Michael White took the phrase “Definitional Ceremonies” from anthropologist Barbara Myeroff. They are called definitional ceremonies, because they are specifically meant to celebrate a new self definition and they are practices of rich acknowledgment and appreciate of one’s story and of one’s self. The witness describe how the client at the center of the ceremony changed their (the witness’s) life for the better. The result is that people’s definition of themselves change to “worthy,” “helpful,” “compassionate,” “kind,” rather than “worthless,” “stupid,” “useless,” etc.

What are you grateful for?

Each night we reflect on the day and write down two things we are grateful for. She points out, as I do, that writing them down gives them some power and energy. She says: “When my list is down on paper I can visually see all that I’m grateful for. Having this physical manifestation of my gratitude practice right in front of me makes it more accessible. I no longer need to rely on my inward thinking thoughts—it’s right there!”

Try it, even for a week, but longer if you can. Each night, write down 2 or more things you are grateful for as well as anything you did for someone else that day. I guarantee that things will shift in your life, in big and small ways. You will start to see the world with different eyes. Your anxiety will go down. The glass will always half full instead of half empty. Or all full. And you will feel happier.

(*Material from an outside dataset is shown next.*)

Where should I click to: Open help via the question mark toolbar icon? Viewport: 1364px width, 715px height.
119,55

I also like Kristen Lamb’s newest blog post An Attitude on Gratitude

What is your attitude on gratitude?

4 thoughts on “Your Attitude On Gratitude”

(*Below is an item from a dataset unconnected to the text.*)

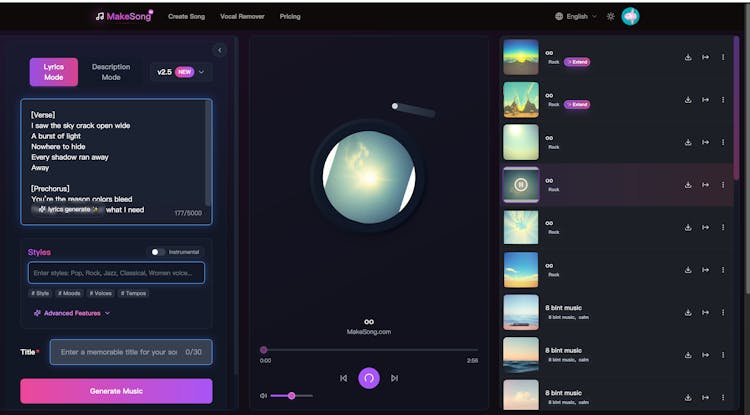Switch to Description Mode tab
Viewport: 750px width, 415px height.
coord(111,72)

  1. Jodi, what a fantastic post! Reading it, I was reminded of something my mother once told me when I was a child. I remember we were saying or nightly prayers and after asking God for this and that, my mom said, “And aren’t you going to thank the Lord for anything you’ve received today?” I was dumbfounded. I realized, at the tender age of seven, that while we ask and ask, we never stop to say thank you. I love your practice of a singing prayer. My nana used to sing in the mornings and some of her songs were childhood prayers she taught us. Thank you for reminding us to be grateful! 🙂

  2. I have a lot to be grateful for, and I express my gratitude as much as I can. In the worst moments, in the most difficult phase, I sometime can’t specify anything to be grateful for, so I just say thank you for whatever is happening that I still can’t see, because I know there is something good taking place at anytime. I don’t need to see it or hear about it, i can feel it or just know it is there.
    Tonight the whole country is in danger, there are shootings everywhere, and roads are being closed in all places. It’s unfair to feel this way, but tonight I am grateful to have another country i can take my children to, when things will get worse.